Dlatego jak ktoś poznał działanie Sage Xi3 #7, to może polecać ostrożnie powiedzmy Sage Xi3 #8.... może też pochwalić Sage, jeśli jest z wielu produktów tej firmy zadowolony. Ale jeśli ktoś nie łowił np. na Jaxona Eternum Fly 270 cm #4, to nie ma prawa mówić o tej wędce, ponieważ na dolnej półce kij danej firmy i danej serii może zmieniać swoje właściwości od klasy aftma do klasy aftma. I kiepska firma może spieprzyć np. wszystkie siódemki z danej serii, a wypuścić doskonałe szóstki. Dlatego uogólnianie bogatszych wędkarzy na temat tanich wędek są na ogół wyssane z palca, tym bardziej, że wierzyć mi się nie chce, że koneser Sage czy Winstona macał i rzucał każdym jednym kijem budżetowym na naszym rynku.

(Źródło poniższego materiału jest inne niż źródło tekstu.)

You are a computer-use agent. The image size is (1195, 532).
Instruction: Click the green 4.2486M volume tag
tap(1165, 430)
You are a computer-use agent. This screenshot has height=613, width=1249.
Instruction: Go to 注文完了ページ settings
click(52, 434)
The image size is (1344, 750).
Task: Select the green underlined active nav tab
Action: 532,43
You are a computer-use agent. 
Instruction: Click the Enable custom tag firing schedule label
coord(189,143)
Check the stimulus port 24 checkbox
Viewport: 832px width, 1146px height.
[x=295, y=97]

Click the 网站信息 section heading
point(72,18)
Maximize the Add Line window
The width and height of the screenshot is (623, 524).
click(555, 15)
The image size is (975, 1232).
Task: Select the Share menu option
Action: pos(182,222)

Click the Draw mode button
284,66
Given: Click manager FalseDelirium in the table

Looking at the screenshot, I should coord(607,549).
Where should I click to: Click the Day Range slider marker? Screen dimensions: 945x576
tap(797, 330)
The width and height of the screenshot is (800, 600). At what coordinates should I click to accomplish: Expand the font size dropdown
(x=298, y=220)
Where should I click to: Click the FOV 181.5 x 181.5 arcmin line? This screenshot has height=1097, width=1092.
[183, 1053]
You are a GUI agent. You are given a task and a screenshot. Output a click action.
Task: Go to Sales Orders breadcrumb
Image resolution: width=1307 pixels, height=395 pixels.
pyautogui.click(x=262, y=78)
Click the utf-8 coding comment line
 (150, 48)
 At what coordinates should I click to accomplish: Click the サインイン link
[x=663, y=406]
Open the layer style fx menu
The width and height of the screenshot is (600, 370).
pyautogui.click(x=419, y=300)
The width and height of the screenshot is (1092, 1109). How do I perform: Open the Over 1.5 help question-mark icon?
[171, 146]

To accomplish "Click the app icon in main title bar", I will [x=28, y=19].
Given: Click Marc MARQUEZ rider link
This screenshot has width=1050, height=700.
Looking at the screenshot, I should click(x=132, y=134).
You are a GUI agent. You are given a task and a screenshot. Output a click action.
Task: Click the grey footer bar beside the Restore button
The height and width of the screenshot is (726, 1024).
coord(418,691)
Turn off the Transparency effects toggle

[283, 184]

Zresztą jest trochę tanich wędek na rynku... to idioci zamiast sprawdzić i później zachwalać udane modele i postawić pod ścianą producentów i importerów... to negują kije których nawet nie dotknęli. Otóż ja dotknąłem np. Jaxon Eternum Travel Spin i bardziej mi leżał niż pstrągowy spinning kolegi Major Craft... i nic na to nie poradzę. Obawiam się, że muchówka Jaxon Eternum Fly też może okazać się dobra, ale zanim nie spróbuję nie będę nic gadał, bo może być też gówniana. Kto to wie? Ten kto tym łowił, a nie zamożny teoretyk taniego sprzętu.
Zna ktoś Sage, Winstona, Orvisa? To niech pisze o tym, jeśli chce. Ale niech nie pisze o tym czego nie zna. Proste. A to, że mu się kiedyś Jaxon połamał w rękach... nosz kurwa i co to oznacza? Że Jaxon to nie wędka? Swoje hańby zaliczyły też topowe firmy, więc na takiej podstawie można by skreślić swoją ignorancją niemal każdą firmę, która kiedyś puściła jakiś syf do obiegu.